Segment Open
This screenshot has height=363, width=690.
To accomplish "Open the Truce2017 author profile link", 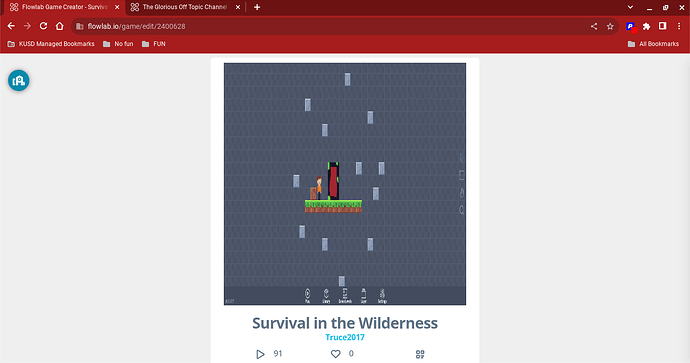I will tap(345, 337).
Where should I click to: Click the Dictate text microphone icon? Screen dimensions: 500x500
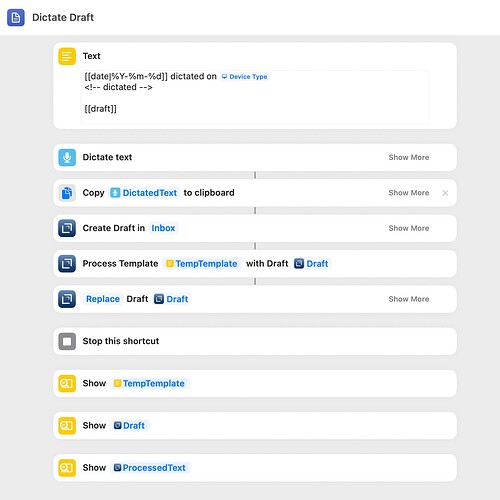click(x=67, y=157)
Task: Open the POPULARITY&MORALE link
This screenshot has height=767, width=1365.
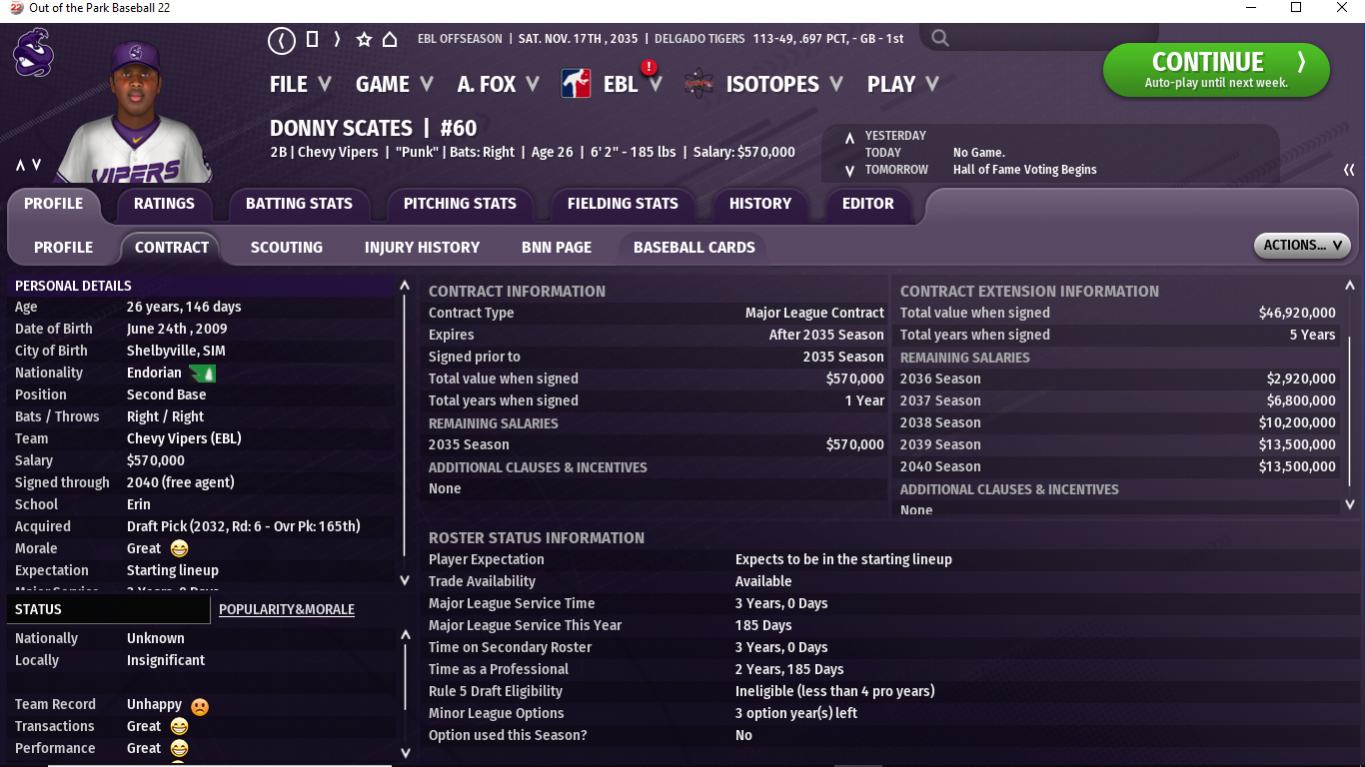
Segment Closed
> Assignment
Find and copy each line in the material above where the string "height" occurs.

> Reply
This screenshot has height=363, width=690.
This screenshot has height=767, width=1365.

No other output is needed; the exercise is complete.